* WHAT THE TASK ASKS: Go through the records below and copy out every line that contains the word "element".
[EXERCISE DATA]
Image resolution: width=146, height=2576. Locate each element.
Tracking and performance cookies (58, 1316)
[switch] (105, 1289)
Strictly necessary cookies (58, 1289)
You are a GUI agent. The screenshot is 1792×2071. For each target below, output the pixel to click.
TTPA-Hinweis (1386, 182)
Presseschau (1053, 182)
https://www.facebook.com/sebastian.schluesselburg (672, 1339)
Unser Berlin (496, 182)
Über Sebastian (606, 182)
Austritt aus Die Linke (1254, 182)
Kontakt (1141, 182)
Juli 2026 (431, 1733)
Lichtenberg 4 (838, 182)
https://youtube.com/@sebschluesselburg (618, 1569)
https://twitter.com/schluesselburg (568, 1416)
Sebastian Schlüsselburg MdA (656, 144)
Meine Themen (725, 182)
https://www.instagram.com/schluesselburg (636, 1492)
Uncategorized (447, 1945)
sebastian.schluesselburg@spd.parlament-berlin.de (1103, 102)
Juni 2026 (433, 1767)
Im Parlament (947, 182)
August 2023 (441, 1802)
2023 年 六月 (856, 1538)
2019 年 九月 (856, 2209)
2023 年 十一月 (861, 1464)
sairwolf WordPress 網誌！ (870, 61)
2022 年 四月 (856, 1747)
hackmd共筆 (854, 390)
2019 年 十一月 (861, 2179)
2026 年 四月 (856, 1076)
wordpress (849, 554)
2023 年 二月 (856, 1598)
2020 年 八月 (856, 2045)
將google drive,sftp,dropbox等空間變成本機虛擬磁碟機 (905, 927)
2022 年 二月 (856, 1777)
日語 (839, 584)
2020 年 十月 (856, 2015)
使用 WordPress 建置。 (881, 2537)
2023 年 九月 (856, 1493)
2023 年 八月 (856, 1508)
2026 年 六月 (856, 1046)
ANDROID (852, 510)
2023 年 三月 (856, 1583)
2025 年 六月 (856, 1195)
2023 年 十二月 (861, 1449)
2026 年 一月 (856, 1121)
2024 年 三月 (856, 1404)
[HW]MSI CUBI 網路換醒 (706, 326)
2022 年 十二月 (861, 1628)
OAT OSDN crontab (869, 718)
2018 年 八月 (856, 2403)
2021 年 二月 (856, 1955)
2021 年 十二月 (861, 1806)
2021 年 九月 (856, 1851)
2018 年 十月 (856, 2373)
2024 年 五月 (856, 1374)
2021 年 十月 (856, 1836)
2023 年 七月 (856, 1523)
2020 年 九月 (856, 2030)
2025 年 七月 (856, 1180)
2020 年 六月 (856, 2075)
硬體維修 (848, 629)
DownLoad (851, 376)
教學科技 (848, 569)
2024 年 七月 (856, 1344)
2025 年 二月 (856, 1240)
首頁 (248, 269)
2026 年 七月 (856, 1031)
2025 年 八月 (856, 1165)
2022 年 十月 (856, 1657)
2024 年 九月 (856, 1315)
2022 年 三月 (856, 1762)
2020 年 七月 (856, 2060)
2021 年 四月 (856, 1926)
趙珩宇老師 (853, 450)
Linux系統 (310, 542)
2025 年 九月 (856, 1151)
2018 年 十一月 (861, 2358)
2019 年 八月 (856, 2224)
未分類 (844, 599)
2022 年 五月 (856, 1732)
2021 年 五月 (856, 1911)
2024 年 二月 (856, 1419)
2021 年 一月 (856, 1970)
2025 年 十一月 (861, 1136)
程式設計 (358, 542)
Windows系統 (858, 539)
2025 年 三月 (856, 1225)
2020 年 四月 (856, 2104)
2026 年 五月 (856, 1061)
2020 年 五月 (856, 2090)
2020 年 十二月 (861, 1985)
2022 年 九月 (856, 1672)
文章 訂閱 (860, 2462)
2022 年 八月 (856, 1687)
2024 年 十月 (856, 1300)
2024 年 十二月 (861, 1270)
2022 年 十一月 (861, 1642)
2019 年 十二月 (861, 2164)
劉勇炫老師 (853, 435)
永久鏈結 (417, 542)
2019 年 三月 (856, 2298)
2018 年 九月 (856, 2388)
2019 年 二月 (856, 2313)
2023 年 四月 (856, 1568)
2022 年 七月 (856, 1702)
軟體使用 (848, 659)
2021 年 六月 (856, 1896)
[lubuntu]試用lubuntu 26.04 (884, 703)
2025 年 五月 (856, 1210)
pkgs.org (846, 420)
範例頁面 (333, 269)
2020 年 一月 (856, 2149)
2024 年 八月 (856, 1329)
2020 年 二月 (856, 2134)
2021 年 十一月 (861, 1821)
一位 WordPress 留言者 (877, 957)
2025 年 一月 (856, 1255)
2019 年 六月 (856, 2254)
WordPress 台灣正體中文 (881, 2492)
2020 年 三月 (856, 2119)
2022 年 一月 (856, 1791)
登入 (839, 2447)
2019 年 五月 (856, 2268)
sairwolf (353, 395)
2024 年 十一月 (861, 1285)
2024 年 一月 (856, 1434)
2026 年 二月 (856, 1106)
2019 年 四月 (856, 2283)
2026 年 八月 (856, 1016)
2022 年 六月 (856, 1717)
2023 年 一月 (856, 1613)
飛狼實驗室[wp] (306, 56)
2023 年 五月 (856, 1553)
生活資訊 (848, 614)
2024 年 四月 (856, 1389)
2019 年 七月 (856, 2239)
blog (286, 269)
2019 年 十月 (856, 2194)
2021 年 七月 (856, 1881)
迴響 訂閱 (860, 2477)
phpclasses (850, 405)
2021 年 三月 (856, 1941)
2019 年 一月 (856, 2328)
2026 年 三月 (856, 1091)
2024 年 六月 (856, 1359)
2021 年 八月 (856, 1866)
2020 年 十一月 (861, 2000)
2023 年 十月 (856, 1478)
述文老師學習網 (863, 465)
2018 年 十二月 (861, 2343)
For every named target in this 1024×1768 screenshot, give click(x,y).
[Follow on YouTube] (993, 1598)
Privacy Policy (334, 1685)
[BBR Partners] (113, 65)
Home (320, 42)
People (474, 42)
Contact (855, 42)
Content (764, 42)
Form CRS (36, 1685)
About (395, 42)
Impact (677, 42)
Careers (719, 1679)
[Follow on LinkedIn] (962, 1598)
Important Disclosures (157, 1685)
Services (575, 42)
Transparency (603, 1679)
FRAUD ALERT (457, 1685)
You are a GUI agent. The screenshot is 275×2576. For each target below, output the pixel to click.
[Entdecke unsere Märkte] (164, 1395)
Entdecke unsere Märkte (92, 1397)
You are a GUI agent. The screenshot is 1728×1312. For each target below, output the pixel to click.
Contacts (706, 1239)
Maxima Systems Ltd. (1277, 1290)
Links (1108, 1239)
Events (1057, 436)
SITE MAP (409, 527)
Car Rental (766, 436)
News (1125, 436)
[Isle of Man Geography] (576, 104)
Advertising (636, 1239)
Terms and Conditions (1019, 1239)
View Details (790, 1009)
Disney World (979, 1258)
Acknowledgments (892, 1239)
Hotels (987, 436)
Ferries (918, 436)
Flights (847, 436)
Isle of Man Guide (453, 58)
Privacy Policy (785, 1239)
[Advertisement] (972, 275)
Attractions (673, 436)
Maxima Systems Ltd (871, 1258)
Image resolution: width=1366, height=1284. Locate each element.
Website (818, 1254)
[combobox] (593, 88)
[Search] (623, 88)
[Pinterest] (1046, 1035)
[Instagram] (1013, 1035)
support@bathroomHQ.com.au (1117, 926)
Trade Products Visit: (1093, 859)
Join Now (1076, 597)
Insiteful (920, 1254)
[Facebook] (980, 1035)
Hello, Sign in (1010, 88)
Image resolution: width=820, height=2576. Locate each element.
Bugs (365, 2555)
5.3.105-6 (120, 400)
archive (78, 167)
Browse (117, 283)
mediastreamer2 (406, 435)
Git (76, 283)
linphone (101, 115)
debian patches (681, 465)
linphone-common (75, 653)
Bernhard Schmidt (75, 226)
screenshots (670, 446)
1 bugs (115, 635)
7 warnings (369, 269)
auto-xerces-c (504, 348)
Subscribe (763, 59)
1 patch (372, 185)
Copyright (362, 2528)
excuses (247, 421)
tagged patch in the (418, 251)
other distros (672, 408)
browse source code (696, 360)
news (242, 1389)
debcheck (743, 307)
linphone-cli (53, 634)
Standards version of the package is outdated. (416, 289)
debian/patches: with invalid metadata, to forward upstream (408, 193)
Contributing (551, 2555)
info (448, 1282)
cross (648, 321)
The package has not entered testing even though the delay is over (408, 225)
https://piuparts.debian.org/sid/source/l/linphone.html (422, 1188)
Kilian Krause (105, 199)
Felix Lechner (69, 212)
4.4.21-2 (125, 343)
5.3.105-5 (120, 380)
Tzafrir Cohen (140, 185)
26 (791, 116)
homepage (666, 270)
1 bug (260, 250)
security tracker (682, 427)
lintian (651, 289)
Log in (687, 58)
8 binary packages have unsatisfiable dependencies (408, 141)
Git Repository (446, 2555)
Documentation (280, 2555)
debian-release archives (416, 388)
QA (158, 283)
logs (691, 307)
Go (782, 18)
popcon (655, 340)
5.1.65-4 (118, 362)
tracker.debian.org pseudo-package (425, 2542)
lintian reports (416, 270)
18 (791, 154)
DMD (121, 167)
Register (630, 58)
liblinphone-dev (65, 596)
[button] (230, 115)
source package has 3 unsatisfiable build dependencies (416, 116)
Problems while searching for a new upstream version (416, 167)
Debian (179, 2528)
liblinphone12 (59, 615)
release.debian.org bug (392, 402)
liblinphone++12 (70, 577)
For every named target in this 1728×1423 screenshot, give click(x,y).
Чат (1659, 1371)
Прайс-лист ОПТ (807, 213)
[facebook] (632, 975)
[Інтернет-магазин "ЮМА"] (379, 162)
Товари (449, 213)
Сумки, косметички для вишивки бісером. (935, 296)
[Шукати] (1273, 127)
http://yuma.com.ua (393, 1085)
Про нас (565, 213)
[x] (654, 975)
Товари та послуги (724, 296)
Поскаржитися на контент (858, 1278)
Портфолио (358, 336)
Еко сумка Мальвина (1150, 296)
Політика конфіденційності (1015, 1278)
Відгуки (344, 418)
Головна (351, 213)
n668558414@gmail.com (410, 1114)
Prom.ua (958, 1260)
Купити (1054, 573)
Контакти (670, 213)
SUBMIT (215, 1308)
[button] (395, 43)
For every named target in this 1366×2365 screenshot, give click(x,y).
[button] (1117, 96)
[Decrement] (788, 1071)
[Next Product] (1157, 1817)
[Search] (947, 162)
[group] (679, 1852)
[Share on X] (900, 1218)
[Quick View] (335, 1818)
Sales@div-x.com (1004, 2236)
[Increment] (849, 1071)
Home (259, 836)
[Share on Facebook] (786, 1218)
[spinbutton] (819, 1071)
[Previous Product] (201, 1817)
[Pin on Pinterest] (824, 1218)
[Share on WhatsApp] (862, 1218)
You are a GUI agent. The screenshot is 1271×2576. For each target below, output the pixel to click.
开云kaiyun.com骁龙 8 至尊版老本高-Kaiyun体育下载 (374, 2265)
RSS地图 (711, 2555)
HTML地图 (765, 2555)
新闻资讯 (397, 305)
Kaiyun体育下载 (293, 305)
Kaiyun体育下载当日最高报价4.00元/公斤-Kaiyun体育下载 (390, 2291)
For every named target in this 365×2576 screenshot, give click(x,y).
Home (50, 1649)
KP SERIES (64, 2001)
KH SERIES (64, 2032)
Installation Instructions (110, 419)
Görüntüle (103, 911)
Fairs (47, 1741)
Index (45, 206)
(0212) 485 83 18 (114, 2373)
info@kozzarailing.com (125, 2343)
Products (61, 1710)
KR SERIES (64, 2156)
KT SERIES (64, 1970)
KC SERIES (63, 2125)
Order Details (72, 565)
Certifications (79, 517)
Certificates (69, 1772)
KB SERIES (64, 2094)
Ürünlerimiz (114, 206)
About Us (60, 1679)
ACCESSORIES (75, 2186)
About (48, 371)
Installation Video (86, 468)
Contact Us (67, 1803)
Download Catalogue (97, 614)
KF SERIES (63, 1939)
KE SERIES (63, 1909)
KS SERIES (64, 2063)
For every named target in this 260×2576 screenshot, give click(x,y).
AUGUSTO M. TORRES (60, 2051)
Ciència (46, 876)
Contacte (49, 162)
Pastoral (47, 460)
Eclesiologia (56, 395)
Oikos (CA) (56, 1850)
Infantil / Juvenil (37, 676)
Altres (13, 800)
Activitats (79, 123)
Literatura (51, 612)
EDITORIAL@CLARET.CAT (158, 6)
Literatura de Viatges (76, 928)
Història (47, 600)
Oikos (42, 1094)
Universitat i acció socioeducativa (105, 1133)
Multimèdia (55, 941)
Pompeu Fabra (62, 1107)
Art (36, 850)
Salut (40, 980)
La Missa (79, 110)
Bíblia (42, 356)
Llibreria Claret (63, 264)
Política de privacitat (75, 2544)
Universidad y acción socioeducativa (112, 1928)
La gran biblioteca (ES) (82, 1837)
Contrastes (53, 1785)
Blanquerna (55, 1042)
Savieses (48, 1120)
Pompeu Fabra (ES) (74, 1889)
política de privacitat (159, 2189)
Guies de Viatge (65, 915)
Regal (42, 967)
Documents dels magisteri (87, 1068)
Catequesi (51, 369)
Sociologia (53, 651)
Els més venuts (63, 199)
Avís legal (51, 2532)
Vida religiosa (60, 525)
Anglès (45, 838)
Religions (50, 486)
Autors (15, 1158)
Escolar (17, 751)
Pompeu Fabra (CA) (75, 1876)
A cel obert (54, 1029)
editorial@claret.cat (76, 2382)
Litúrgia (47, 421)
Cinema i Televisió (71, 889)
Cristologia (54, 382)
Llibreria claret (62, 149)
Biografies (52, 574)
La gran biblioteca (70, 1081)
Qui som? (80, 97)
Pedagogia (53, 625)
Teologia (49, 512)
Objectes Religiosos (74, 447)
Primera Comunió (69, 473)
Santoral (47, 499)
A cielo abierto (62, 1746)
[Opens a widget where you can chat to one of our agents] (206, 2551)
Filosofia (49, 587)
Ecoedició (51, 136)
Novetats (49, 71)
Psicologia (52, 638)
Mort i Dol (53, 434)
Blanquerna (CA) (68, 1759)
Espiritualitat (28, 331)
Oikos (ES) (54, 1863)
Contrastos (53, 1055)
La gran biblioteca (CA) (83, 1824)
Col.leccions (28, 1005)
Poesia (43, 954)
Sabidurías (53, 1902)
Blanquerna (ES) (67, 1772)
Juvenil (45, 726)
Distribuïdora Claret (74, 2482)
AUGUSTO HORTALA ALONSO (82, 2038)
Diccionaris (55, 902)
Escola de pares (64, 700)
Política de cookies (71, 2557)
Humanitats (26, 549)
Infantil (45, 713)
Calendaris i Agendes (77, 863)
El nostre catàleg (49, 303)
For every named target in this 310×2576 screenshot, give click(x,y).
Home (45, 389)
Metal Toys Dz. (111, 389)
[/EXERCISE DATA]
* PROBLEM SOLUTION:
Image resolution: width=146, height=2576. Locate each element.
Image resolution: width=1366, height=1284. Locate each element.
Image resolution: width=820, height=2576. Locate each element.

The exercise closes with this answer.